Default route goes missing needs to be added manually to resolve



  • This is the second time it has happened since Dec 13 2017, running version 2.4.2-RELEASE-p1 and I think on Dec 13th the version was 2.4.1 or something, I forget.

    Here's our basic config:
    WAN is on a static where we have 3 IPs from our ISP. This gateway is marked as default.
    OPT1 is on DHCP where I force user workstations through on: Floating Rule, LAN Rule, NAT Outbound Rule.

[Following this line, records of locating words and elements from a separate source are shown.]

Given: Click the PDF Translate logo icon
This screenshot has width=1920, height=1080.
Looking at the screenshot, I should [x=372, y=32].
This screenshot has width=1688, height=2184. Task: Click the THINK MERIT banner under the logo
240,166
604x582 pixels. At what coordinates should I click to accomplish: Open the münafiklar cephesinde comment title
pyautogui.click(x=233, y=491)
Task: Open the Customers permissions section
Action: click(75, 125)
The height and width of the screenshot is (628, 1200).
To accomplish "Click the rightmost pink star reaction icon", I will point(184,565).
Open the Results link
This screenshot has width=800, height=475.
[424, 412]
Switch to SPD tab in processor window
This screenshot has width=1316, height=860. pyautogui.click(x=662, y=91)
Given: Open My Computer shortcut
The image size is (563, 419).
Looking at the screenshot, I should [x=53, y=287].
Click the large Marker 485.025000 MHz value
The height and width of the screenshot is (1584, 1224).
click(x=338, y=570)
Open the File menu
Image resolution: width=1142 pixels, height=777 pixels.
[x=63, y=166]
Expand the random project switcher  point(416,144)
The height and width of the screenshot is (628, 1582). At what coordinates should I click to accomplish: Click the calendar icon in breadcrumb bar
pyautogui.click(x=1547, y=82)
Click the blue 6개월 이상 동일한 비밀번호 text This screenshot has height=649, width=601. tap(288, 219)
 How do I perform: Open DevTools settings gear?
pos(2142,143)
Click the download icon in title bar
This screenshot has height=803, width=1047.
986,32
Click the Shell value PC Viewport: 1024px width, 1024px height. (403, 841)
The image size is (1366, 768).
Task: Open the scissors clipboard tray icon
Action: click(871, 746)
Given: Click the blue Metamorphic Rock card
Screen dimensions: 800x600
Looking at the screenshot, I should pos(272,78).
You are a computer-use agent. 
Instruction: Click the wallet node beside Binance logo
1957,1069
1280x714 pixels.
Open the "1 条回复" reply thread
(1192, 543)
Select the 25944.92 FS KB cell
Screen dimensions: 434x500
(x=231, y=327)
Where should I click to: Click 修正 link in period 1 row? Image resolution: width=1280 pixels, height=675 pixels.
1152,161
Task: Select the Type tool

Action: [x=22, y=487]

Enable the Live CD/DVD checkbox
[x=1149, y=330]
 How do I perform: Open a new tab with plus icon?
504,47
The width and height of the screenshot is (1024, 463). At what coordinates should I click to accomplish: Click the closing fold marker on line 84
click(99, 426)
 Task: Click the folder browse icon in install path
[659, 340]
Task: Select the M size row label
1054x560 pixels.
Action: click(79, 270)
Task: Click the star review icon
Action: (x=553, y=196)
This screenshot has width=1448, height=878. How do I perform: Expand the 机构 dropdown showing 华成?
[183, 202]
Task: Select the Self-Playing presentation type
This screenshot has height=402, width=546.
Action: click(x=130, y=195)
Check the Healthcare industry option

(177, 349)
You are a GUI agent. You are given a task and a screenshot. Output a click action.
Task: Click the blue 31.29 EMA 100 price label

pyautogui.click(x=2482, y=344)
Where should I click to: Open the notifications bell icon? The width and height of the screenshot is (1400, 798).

    When our ISP does funky stuff at night and OPT1 decides it's getting a new DHCP (same IP though, just a reset it seems) then our default gateway perhaps goes down, I don't know, but what I do know is I get back into the office and "The sky is falling!" so I check out our interfaces and they show as 0% packet loss Online. I SSH into the firewall and I ping 8.8.8.8 and everything is happy. I ping google.ca and "No route found". I run a netstat -rn and find that there's no default gateway. I then have to run: route add default 184.71.xxx.xxx our default static gateway and everything works.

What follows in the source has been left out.